Overseas expansion is the top strategic growth priority for a growing number of South African companies. If they are to maximise the potential benefits of such a move and build profitable and sustainable business in foreign markets, it is not only essential to ensure that the investment is structured correctly but also to get the timing right.
South Africa boasts many successful multinationals and their achievements demonstrate how firms from developing countries can prosper abroad, especially in emerging markets, which they understand and can sometimes navigate better than their competitors from more economically developed countries.
Overseas expansion enables businesses operating in a saturated domestic market or experiencing a shrinking market share to find new outlets for their products and services in another country.
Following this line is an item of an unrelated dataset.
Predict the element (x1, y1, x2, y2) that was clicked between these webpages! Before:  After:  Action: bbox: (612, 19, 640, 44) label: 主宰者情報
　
It will provide access to a new base of customers and will also generally help to build greater brand recognition internationally.
And of course, having a presence in more than one country ensures a firm is not reliant on the health of just one country’s economy for its success. Many businesses expand internationally to diversify their assets, an action that can protect a company’s bottom line against unforeseen events by spreading risk. Companies with international operations can offset negative growth in one market by operating successfully in another.
Another important advantage of an overseas operation is that it offers the facility to hold trading capital in hard currency without the need for a customer foreign currency account in South Africa and the attendant issues of permissions, forex fees and being subject to the volatility of the rand.
In addition, a new country may also offer more favourable economic conditions than the home country, including more business-friendly regulation, lower costs and lower taxation. Foreign governments typically also offer incentives for setting up a business operation that will boost its economy and create local employment.
The risks are significant, of course. Firms have to really understand the markets they are entering. Adequate preparation and research need to be done to find appropriate opportunities overseas. Identifying the best overseas location will depend on a range of factors, including accessibility, infrastructure, time zone alignment, labour availability and cost, exchange controls and access to robust legal and regulatory systems.
Any foreign investment needs to be structured correctly if the opportunity is to be fully realised. With over three decades of experience handling cross-border corporate and commercial matters, Sovereign’s corporate services include forming new corporate structures, reorganising existing structures and repatriating earnings.
Modes of entry may vary – Internet, exporting, licensing, commercial agents, distributors, strategic alliances, joint ventures, overseas manufacturing or sales subsidiaries – but international expansion will inevitably involve unfamiliar legislation, regulations and processes, as well as creating international legal and tax considerations.
Non-resident structures – sometimes called ‘offshore’ companies – may offer a more secure and stable legal platform because they are governed by a reputable law system. They may be used to operate a business in another country or to separate a domestic business from an overseas subsidiary. They may facilitate the diversification of investments or, where investments are spread across many countries, they may be used to simplify administration.
Whether you are expanding your business in Africa, Europe, Asia, the Middle East, the Americas or elsewhere, Sovereign will set up the best trading structure for your business. We will assist you to select the most effective and efficient legal entity, and will then form and register that entity in line with local laws and regulations.
We also offer the necessary expertise in administering and managing companies, including company law, board procedures, director responsibilities and shareholder relations, and financial and corporate compliance requirements. This will enable a company’s owners to focus on the primary business.
Timing is also critical. Many businesses ask us whether it is better to pursue overseas expansion at the earliest opportunity or to wait and build a brand and a critical mass of clients in South Africa. In today’s global marketplace, business success increasingly requires active trading participation in foreign markets and we would generally advise clients to make the move as soon as they can, but this is not always possible given the constraints of cash flow and the need to minimise risk.
The bottom line is that taking your company overseas is not for everyone. It’s not just a matter of setting up a ‘shell’ company or a ‘brass-plate’ operation: the clear intention should be to add substance to your company from the word go. This will entail hiring local employees and leasing premises, while at least one director should consider a move to the new location to manage the business.
Most of all, though, don’t go it alone. Expert advice is critical, from advisors who have a first-hand knowledge of overseas markets, tax regimes and legal and regulatory systems. They will help you to ask the right questions and make the right decisions for your company in the long-term.